After the end of World War II, with the destruction of the Baligród Jewish community, the cemetery was abandoned and fell into disrepair. There were cases of gravestone theft from the cemetery.

In 1990, the cemetery was entered into the NID register of monuments under number A−194 of 26 March 1990.

At the beginning of the 21st century, the cemetery's preservation improved significantly compared to earlier periods. Between 2005 and 2006, students from the middle school in nearby Mchawa, as part of the Przywróćmy Pamięć program run by the Foundation for the Preservation of Jewish Heritage, partially cleaned the cemetery. The initiative was continued by the Magurycz association, which from 2006 to 2010 cleared the vegetation overgrowing the cemetery and renovated the preserved tombstones. The association's activities were supported by Gmina Baligród, the Baligród Volunteer Fire Department, and the Baligród Forestry.

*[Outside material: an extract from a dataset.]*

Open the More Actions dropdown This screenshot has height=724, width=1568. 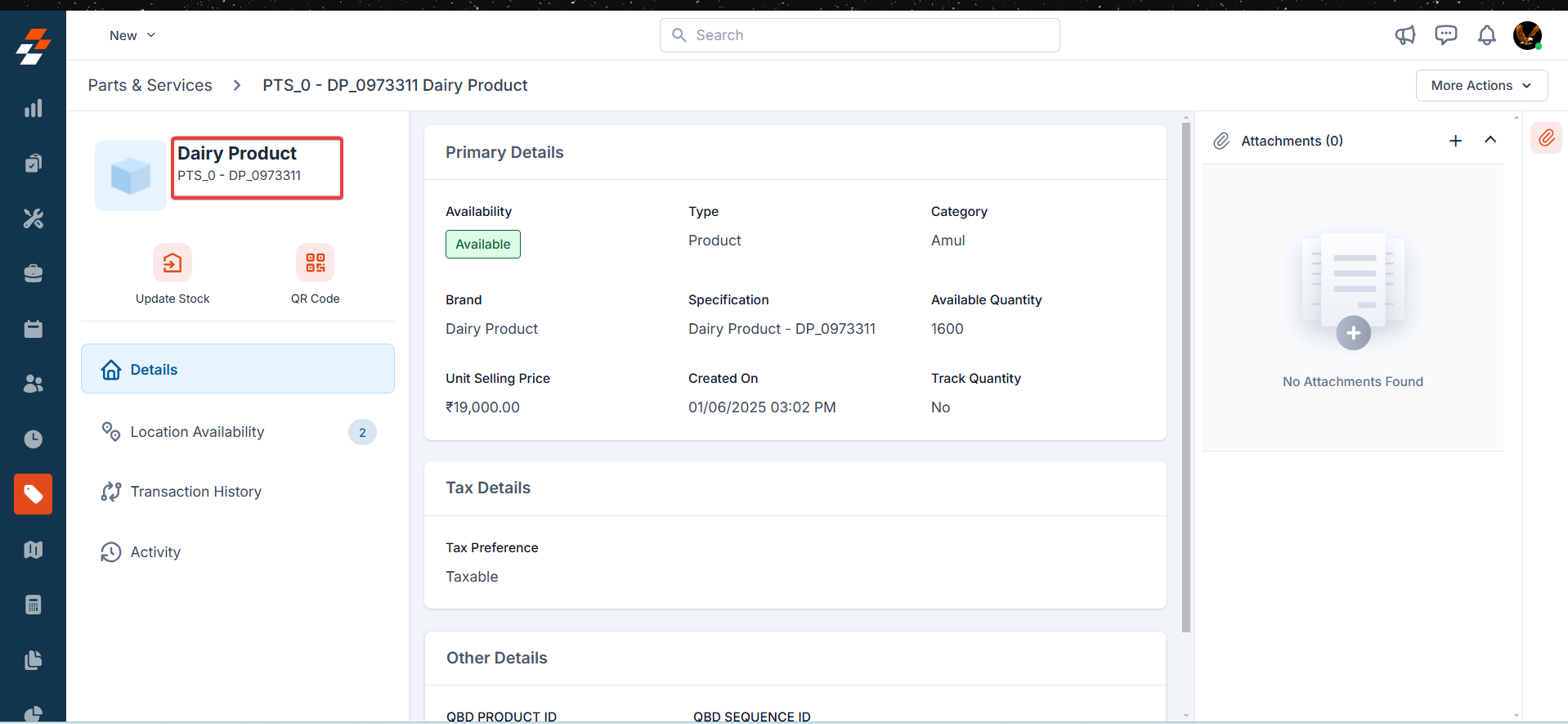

The number of preserved gravestones varies by source, indicating different maintenance states in various periods and occasional inability to notice some gravestones. Evidence of past neglect is also that, unlike the Lesko one, it was not recorded in guidebooks or on maps. The earliest sources mention about 50 gravestones, then about 100, but the latest information indicates about 150 preserved gravestones and about 100 fragments of destroyed gravestones.

Information on the oldest preserved gravestones also varies. Typically, dates of 1716 or 1718 are given. The oldest currently identified gravestones dates from 1731 and stands on the grave of Aharon, son of Israel. The cemetery has gravestones made of sandstone and limestone.